* _WAS ZU TUN IST_
[A] Beantworte bitte anhand des Auszugs zum Ciclosport-Tacho diese Fragen, jede Antwort auf einer eigenen Zeile mit derselben Kennzeichnung:
(i) Was kostet das derzeitige CicloSport-„Flagschiff“?
(ii) Welcher Wert gilt laut RayKo bei seinem CM436 für das Fragezeichen?
(iii) In welchem Bereich lässt sich das Intervall beim HAC 4 Pro einstellen?
[B] Nimm den Auszug zum Ciclosport-Tacho nach seinem letzten Satz wieder auf und schreib ihn weiter.
+++ VORLIEGENDER AUSZUG
Ist wohl von einem Ciclosport Tacho mit Pc Interface...die Software wird da mitgeliefert...

Der Tacho speichert alle (?) Sekunden die Daten und am Pc wertet die Software diese aus und visualisiert sie...

Das derzeitig CicloSport "Flagschiff" kostet aber jenseits der 200 Euro (allerdings dann auch noch mit Pulsmesser)


----------



## MTB-News.de




----------



## RayKo (26. April 2006)

Dem ist nix hinzuzufügen.

Zumindest fast 
Bei meinem CM436 gilt ?=20. Beim HAC 4 Pro (das Flagschiff) kann man das einstellen irgendwo im Bereich von 2 - 20 sec. Aber den Mehrpreis war er dann doch nicht wehrt...

Auf jeden Fall ein tolles Spielzeug!


----------



## Citterio (26. April 2006)

Die Abfahrt sieht recht steil aus.
++++++
+++ ÜBERSICHT DER DATENSÄTZE
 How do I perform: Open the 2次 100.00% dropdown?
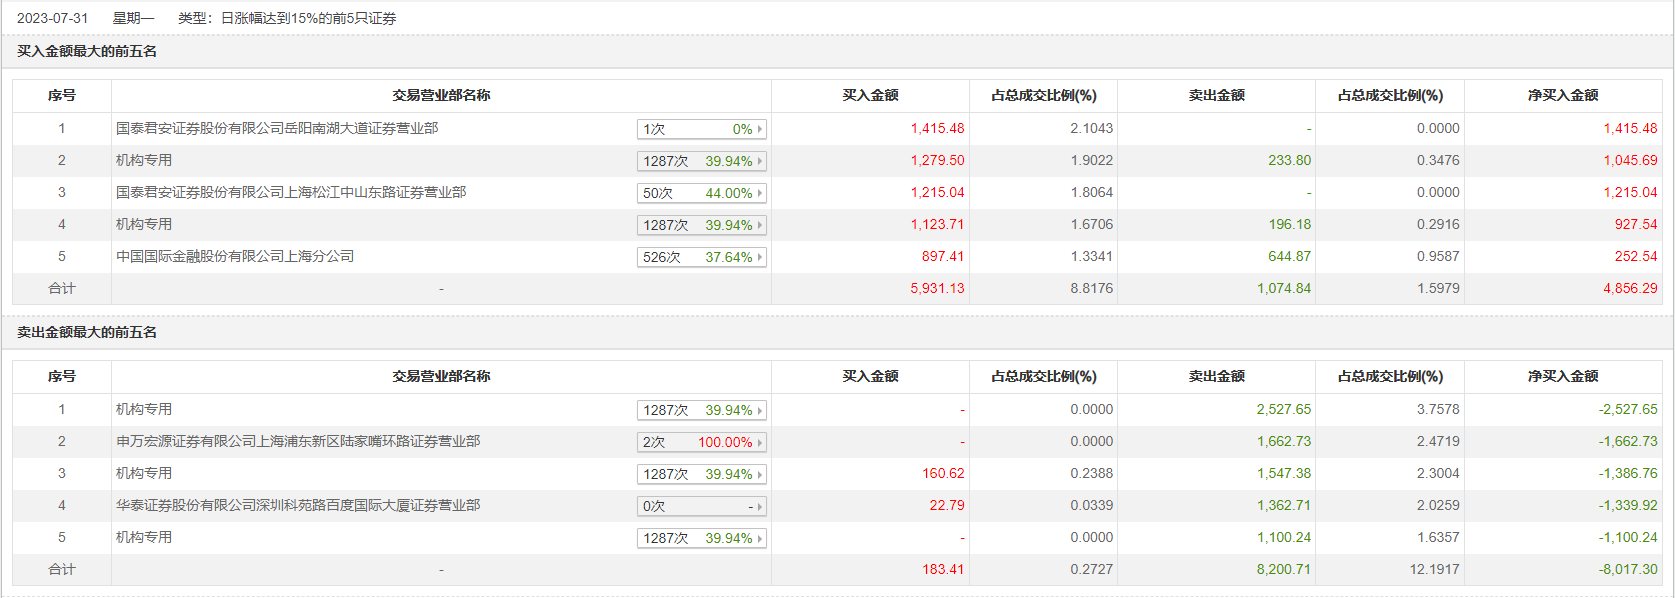(x=760, y=442)

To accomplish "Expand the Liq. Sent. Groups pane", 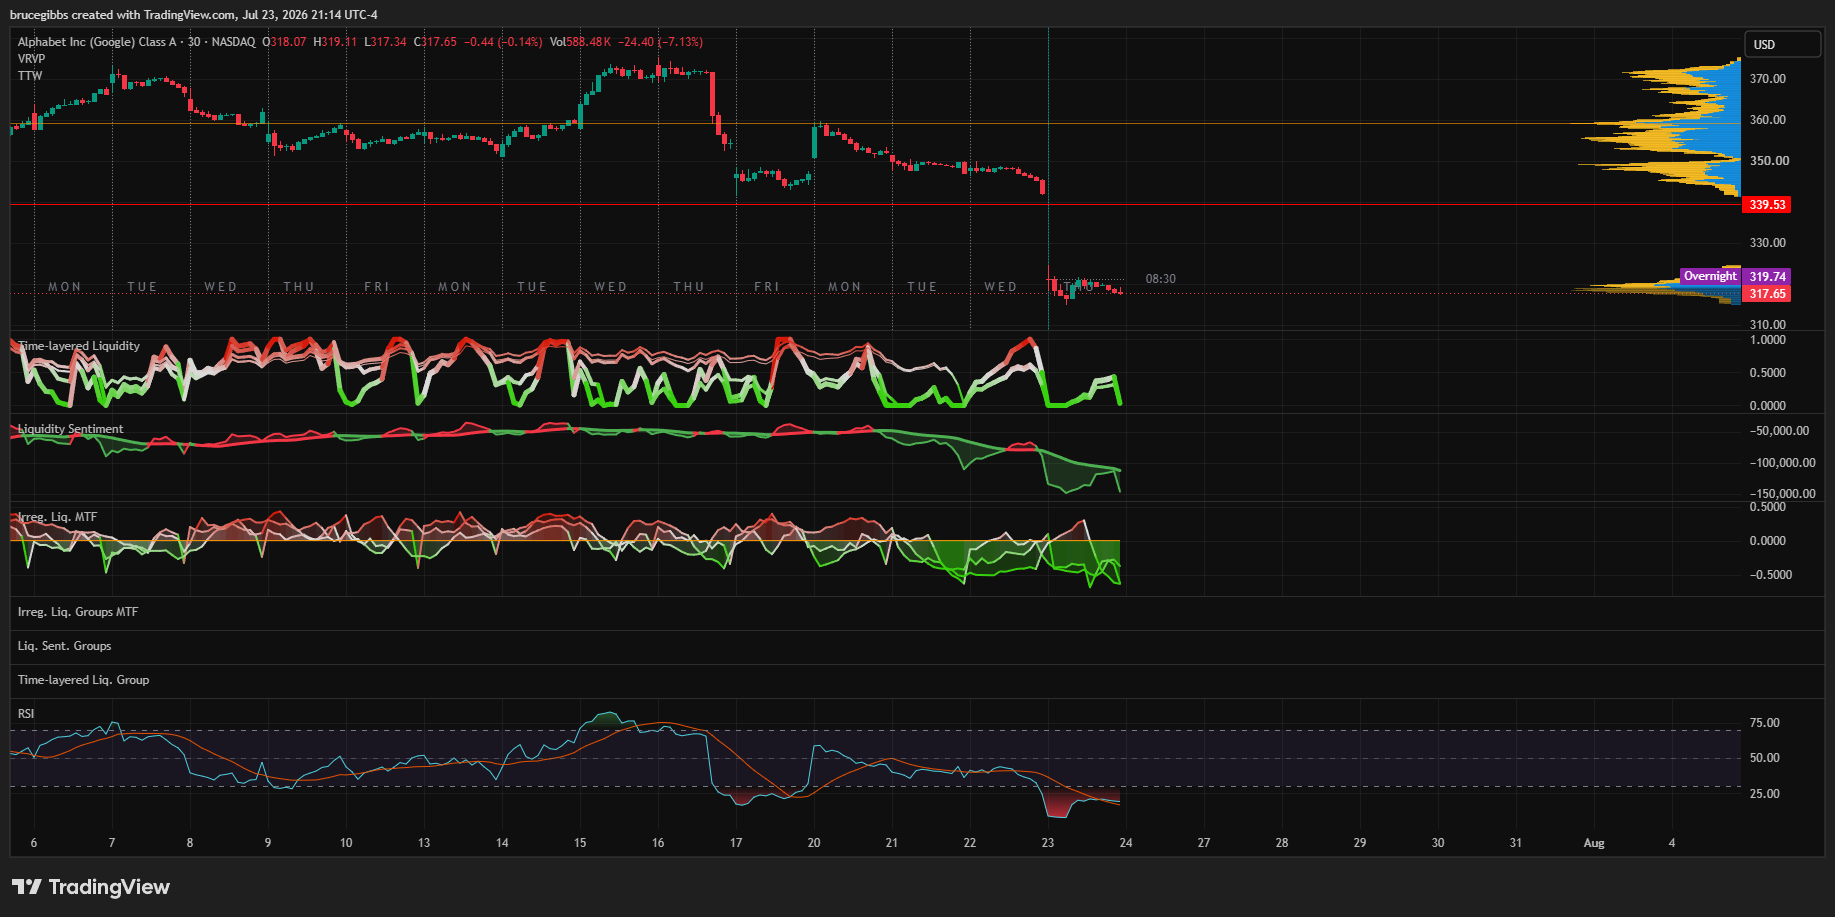I will pos(64,646).
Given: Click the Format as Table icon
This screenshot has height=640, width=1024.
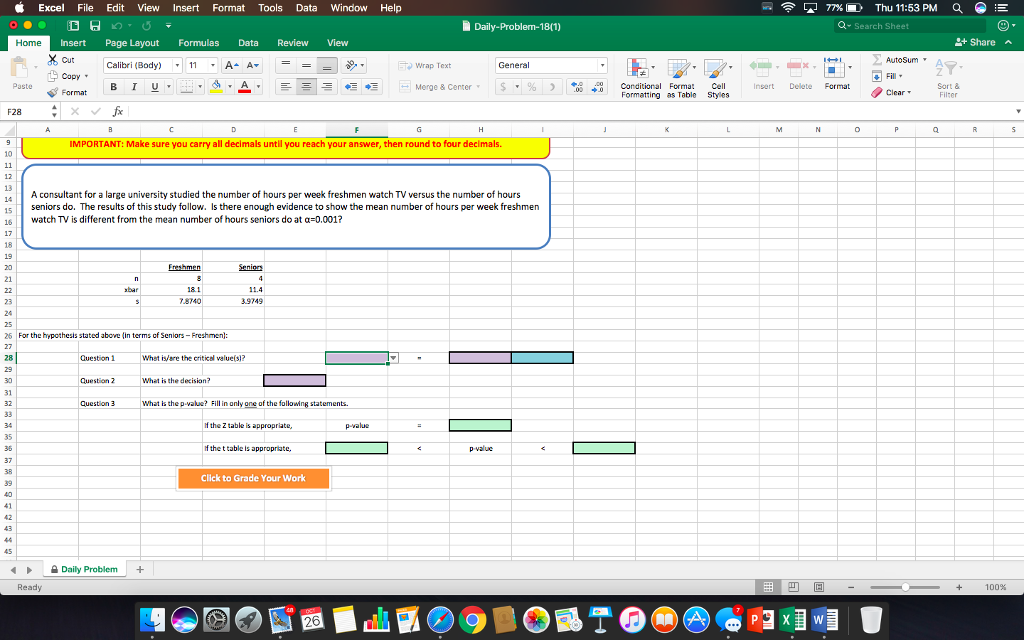Looking at the screenshot, I should pyautogui.click(x=680, y=72).
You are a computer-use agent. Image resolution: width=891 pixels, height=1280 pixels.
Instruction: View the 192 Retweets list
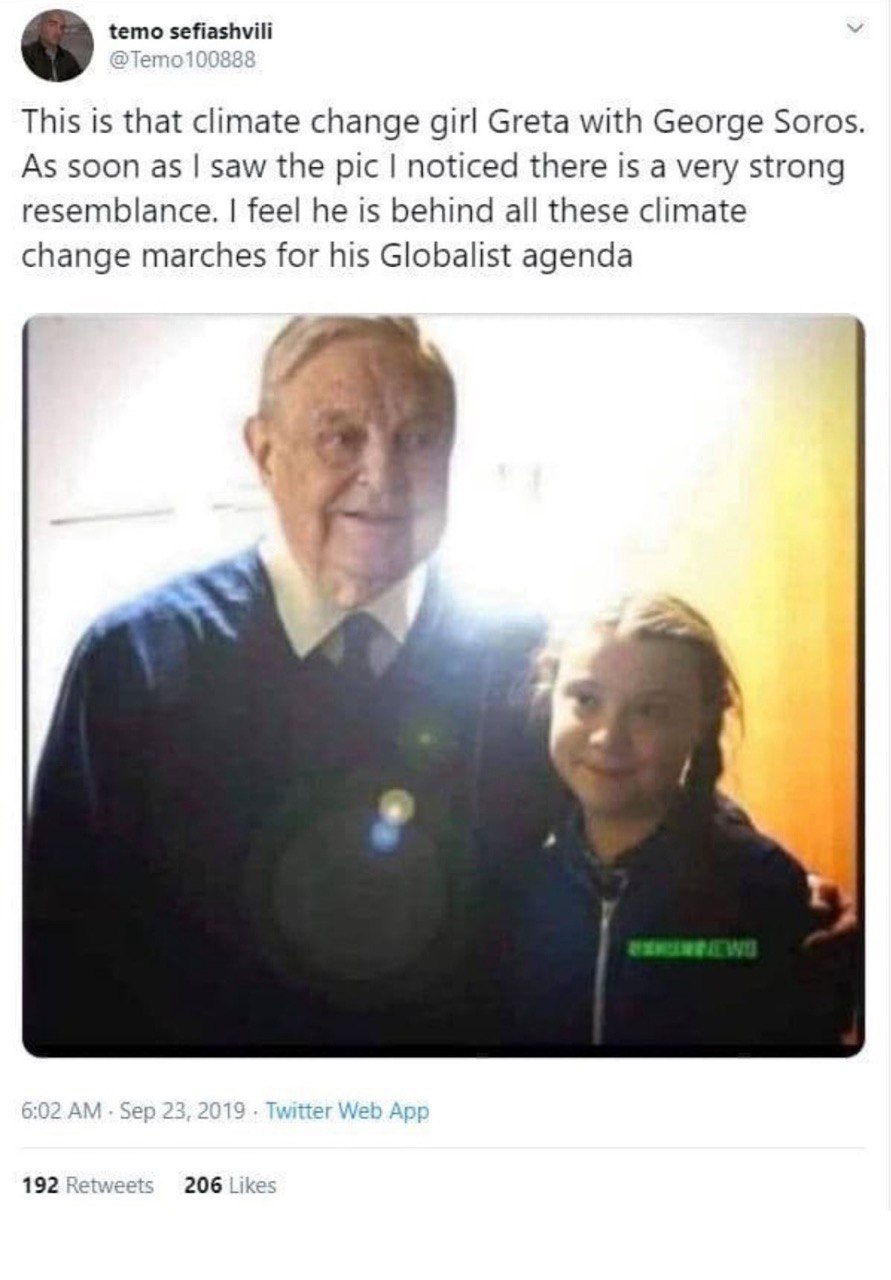point(88,1186)
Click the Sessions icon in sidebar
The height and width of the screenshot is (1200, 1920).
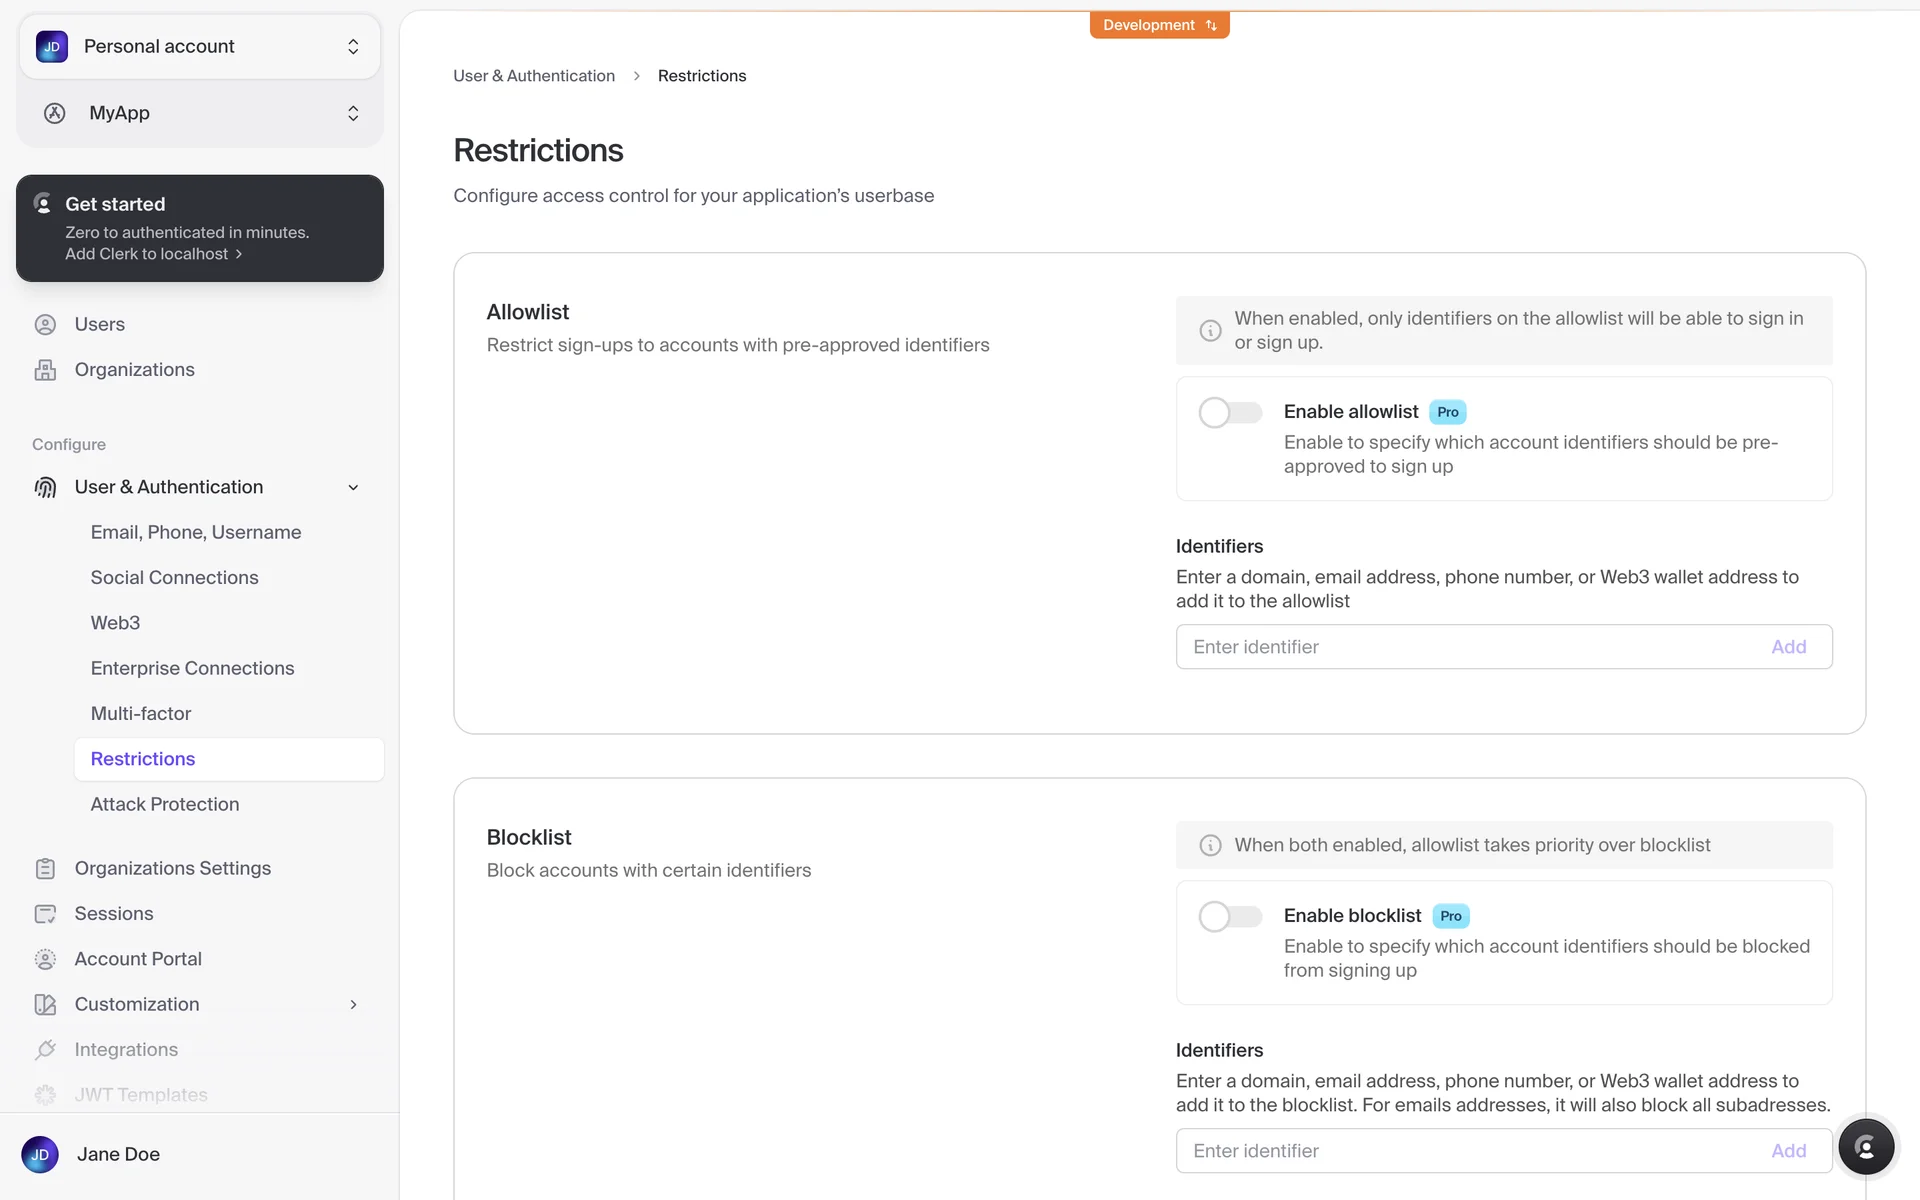(x=45, y=914)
++++++
* _ANTWORTEN NACH NUMMER_
[A]
(i) Jenseits der 200 Euro, allerdings mit Pulsmesser.
(ii) 20.
(iii) Irgendwo im Bereich von 2 bis 20 Sekunden.

[B]
----------



## Rockyalex! (27. April 2006)

Steil?
Das muss ein Software-Fehler sein .


----------



## dodo1912 (27. April 2006)

Steil ist relativ....

und ich würde auch sagen: Es war RELATIV steil  


kleiner allgemeiner Tip: Bei so Abfahrten: Rucksack vorne zumachen (sonst hängt der Ständig im Nacken)


----------



## Mc_Fly (27. April 2006)

dodo1912 schrieb:
			
		

> Steil ist relativ....
> 
> und ich würde auch sagen: Es war RELATIV steil
> 
> ...


Ach deswegen hast du dein Bike den Berg runtergeschoben *grins*


----------



## Single-Trail (27. April 2006)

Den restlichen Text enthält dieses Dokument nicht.